No mucho después, Walter fallece. Simplemente el sistema siguió como si nada, como si un gran hombre no se hubiera ido, como si las “cuentas con la despensa hubieran sido saldadas”, como si el mágico sonido de la registradora en pesos del supermercado pudiera borrar el aroma de mezclas de la pequeña despensa, que nos recibió a todos, con plata o sin plata.

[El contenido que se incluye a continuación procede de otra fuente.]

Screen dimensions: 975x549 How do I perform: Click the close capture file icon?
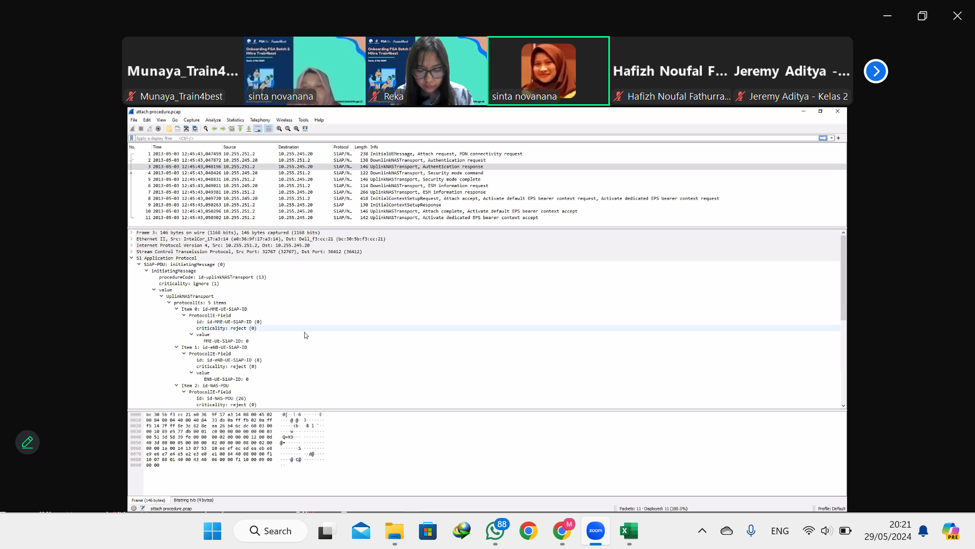pyautogui.click(x=186, y=129)
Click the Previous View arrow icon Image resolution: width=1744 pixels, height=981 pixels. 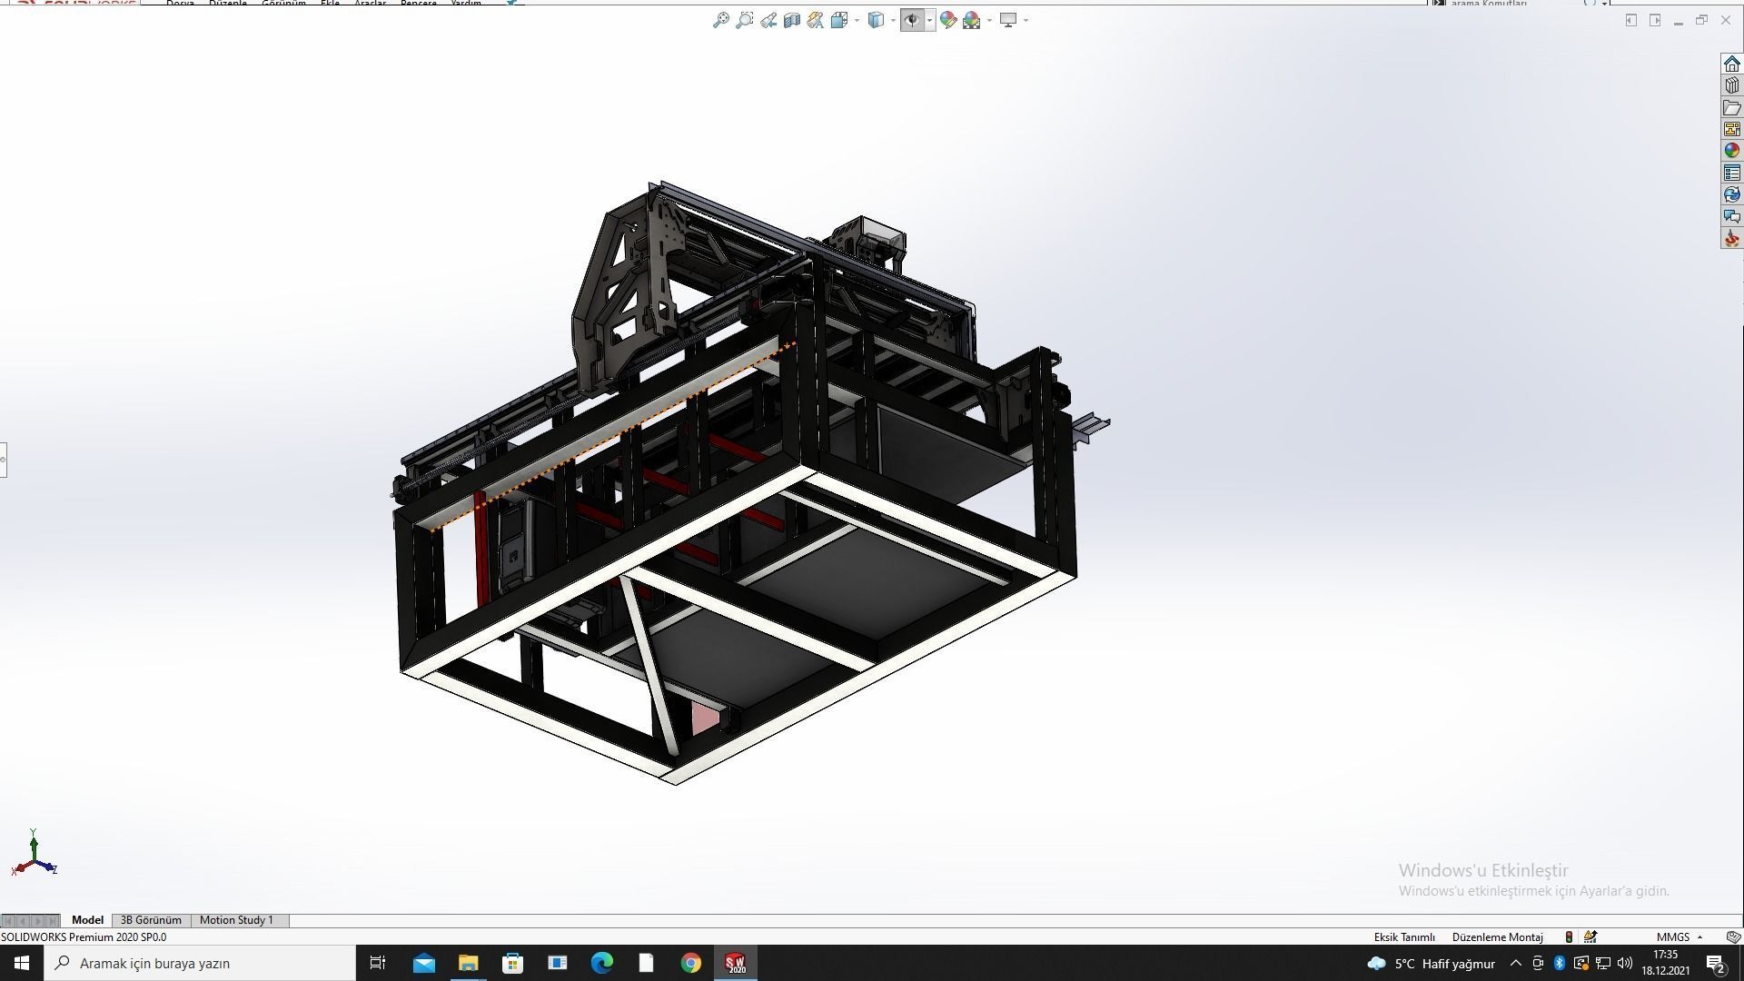pos(768,20)
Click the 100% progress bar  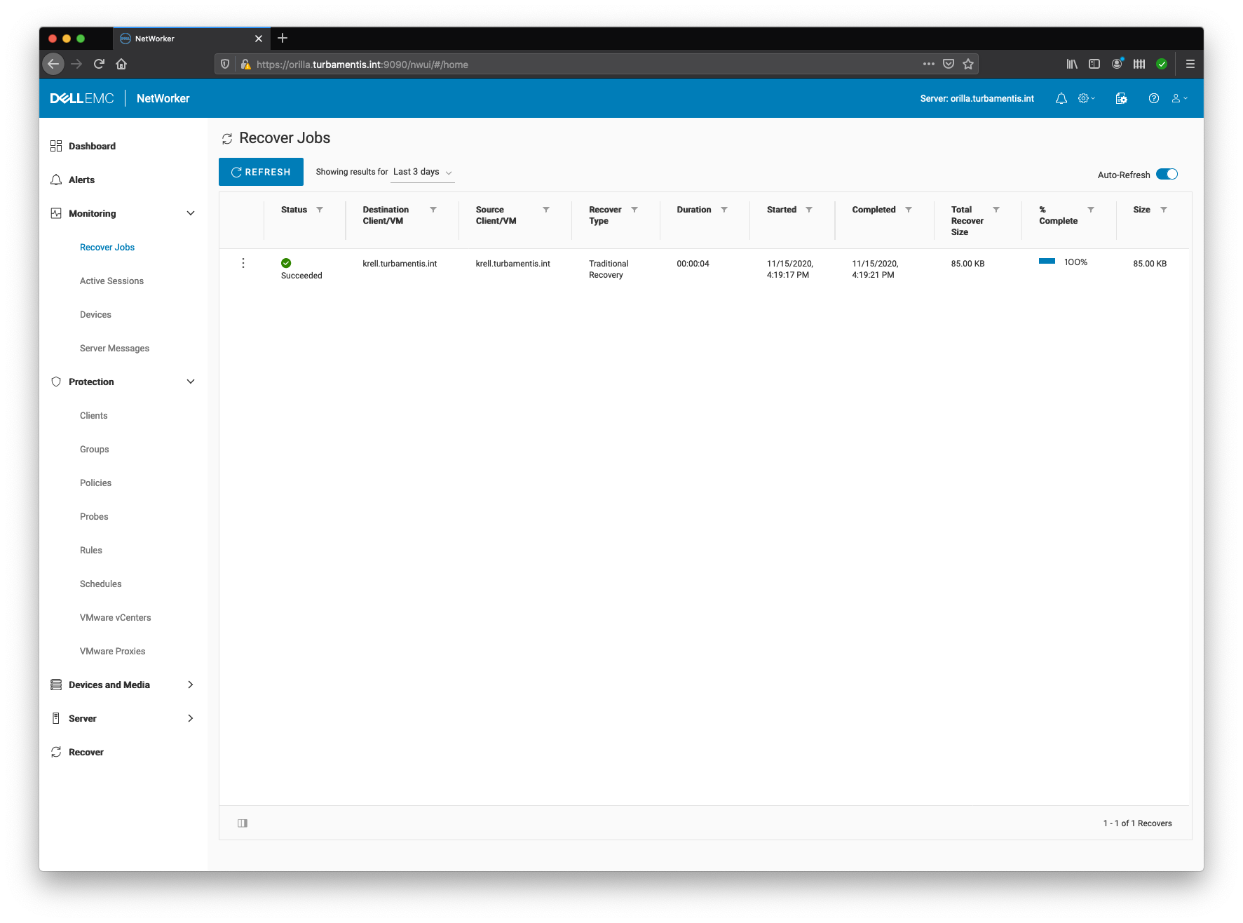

La crisis ha vuelto y, casi como un calco, las actitudes que nos diferencian. Lo que no volvió es la pequeña despensa absorbida por los grandes emporios. Ayer, mi hermana, y en esto asumo la autorreferencialidad con el orgullo fraterno de decirlo, en la distancia de la cuarentena, le comento que por qué no había hecho los trámites para la IFE, ya que no está trabajando ni facturando nada, con la sana indignación de quien sabe que otros lo necesitan más, me responde: “mis hijos tienen para comer, no les sobra, pero no les falta absolutamente nada, hay otros que lo necesitan más; la señora a la que el marido la dejó con la nena y no la cobra porque tiene pensión, el albañil que como tiene seguro de desempleo por unos $5000 no la cobra, los padres de tus alumnos que vos me contás cómo viven, ellos la necesitan más, me muero de vergüenza si yo voy a cobrarla.”
El mundo está mostrando sus caras, el racismo, la xenofobia, cuando es a los inmigrantes pobres, la aporofobia hecha expresiones de odios que se postean sin vergüenza alguna (“planeros, negros de mierda, vagos”); la crisis saca lo mejor de algunos y lo peor de otros. El mundo no volverá a ser igual y, por esta condición humana, ante tantos liderazgos mesiánicos y promotores del odio, vale recordar que también hubo, que también hay otras caras, las del otro, las de quienes menos tienen, las de Walter y otros tantos parecidos que, quizás sin saberlo, hacen, han hecho historia, la de la solidaridad y la de un mundo más justo como una necesidad.
Prof. Pablo A. Álvarez Miorelli.
La foto es solo ilustrativa.
Publicado por Río Bravo el 22 de junio de 2020.